Much has been written of late about the Supreme Court’s resurgent focus on federalism and the increasing frequency with which the justices defer to state interests in striking down acts of Congress. What has been curiously neglected, or at least underemphasized, is the practical effect of this trend on the status of specific individual rights and liberties. Indeed, the primary concern of most current commentary has been the procedural and structural dimensions of the New Federalism, rather than the substantive import of the judgments and policies that comprise this notable trend. The goal of this issue of Human Rights is to redress that balance by reviewing specific sectors in which recent federalism rulings and policies have had significant impact, and by examining more broadly the startling ascendancy of state interests in the Supreme Court’s jurisprudence.
The potential value of such a deeper, more intense analysis of the New Federalism’s effect is ample and obvious. What we have done, in several vital areas, is to invite the views of those who press in the lower courts and in the executive branch those rights and liberties that have been directly impacted by recent constitutional developments in this area. Their perspective, coming as it does from the front lines of human rights litigation, adds a vital and largely neglected dimension to the extensive scholarly analysis of the New Federalism.
The consensus of those who have written for this issue is predictably mixed, and the contributions themselves provide an appropriate balance. On one hand, University of Southern California law professor Erwin Chemerinsky posits that "the Court’s recent [federalism] decisions have lessened liberty, not enhanced it," adding his prognosis that "over time, there is no reason to believe that federalism decisions will do more to advance than restrict liberty." Meanwhile, Michael S. Greve, director of the American Enterprise Institute’s Federalism Project, notes that "conservative jurists and scholars . . . are deeply divided between states’ rights advocates, who view federal preemption with great skepticism and . . . business conservatives, who view preemption as a vital—and underutilized—defense against regulatory ‘balkanization’ . . ." Taking a more sympathetic view of the current Court majority and the position of the Bush administration, University of Colorado law professor Allison Eid observes that "President Bush appears to be taking legitimate state interests, as articulated by the Court’s New Federalism decisions, into account," citing illustratively the recently issued Federalism Impact Statement as evidence that "the Court’s ‘think twice’ message is coming through loud and clear."
The articles that follow provide specific examples and illustrations, drawn from sectors as diverse as elementary and secondary education, civil rights (for example, acts of Congress protecting the interests of women and of persons with disabilities), and family privacy issues, and guns.
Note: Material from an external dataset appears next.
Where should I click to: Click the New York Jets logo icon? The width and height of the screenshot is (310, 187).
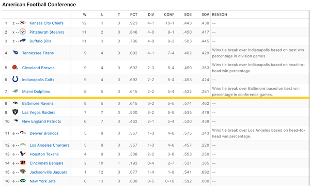(23, 180)
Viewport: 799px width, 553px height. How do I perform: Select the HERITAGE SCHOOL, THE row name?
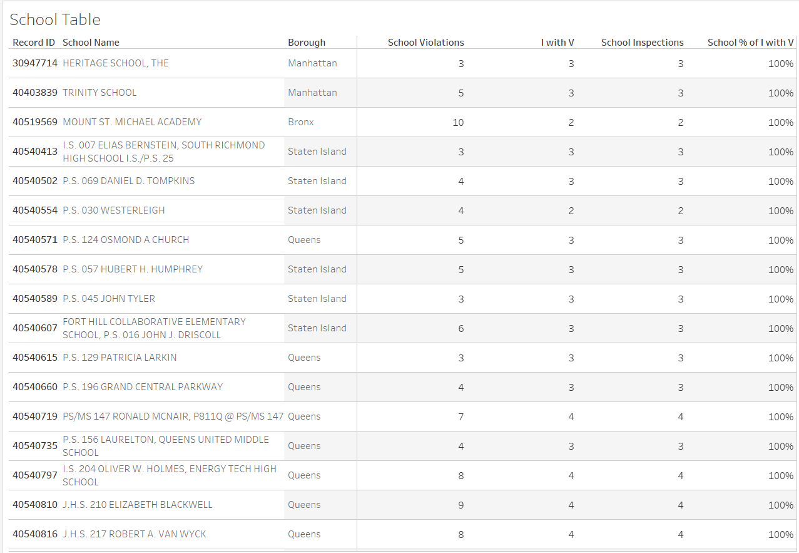pyautogui.click(x=116, y=63)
While other areas could have been cited in detailing the practical effects of the New Federalism on individual rights and liberties, the interests this issue features are surely exemplary and representative. In the process, it might be tempting to conclude that the New Federalism is all bad (or conceivably all good) for individual rights and liberties. Obviously the ultimate balance will depend greatly on the ways in which states exercise the substantially greater authority that the Court’s rulings have effectively delegated to the states by narrowing the range of Congressional regulatory power. And the Supreme Court has additional opportunities this Term in which it could choose to further constrict congressional power. We await that process with much interest, and with understandable anxiety.
Robert M. O’Neil
Stephen Wermiel
Special Issue Editors
As published in Human Rights, Fall 2002, Vol. 29, No. 4, p.2.